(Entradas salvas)
----
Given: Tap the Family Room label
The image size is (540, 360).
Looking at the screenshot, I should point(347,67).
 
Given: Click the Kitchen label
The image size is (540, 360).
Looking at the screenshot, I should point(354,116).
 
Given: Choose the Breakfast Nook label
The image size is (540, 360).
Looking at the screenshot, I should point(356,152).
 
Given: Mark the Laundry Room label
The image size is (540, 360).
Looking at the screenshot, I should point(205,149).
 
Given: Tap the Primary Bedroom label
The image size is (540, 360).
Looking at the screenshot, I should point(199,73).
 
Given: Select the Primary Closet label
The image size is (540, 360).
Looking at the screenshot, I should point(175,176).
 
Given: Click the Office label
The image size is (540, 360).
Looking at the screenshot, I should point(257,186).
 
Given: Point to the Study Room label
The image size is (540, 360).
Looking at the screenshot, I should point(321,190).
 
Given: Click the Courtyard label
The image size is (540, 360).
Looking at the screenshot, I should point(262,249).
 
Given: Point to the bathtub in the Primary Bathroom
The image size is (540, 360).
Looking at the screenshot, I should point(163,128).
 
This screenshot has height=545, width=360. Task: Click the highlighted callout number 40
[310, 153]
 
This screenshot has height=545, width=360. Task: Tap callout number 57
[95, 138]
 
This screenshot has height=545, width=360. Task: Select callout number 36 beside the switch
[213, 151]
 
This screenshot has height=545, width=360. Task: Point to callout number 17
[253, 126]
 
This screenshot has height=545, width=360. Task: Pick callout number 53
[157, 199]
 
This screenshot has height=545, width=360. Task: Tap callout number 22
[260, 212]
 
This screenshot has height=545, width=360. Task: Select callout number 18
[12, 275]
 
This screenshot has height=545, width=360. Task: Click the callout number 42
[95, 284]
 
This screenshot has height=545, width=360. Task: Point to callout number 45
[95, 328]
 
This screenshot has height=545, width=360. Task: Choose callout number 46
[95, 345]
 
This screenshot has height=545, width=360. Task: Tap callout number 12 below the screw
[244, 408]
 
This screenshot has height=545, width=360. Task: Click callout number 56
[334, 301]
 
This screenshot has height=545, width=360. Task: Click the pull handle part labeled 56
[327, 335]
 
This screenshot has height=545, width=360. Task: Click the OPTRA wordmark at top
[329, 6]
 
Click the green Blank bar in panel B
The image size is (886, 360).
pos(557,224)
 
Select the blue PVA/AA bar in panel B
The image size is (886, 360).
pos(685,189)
----
INSTRUÇÃO >> Reescreva por completo, com os pedidos incluídos, as linhas dos registros que vão da que contém "This screenshot has height=545, width=360. Task: Click the OPTRA" até o fim dos registros, inclusive, adicionando -132 a cada coordenada das respostas.

RESPOSTA AO PROBLEMA >>
This screenshot has height=545, width=360. Task: Click the OPTRA wordmark at top
[197, -126]
 
Click the green Blank bar in panel B
The image size is (886, 360).
pos(425,92)
 
Select the blue PVA/AA bar in panel B
The image size is (886, 360).
pos(553,57)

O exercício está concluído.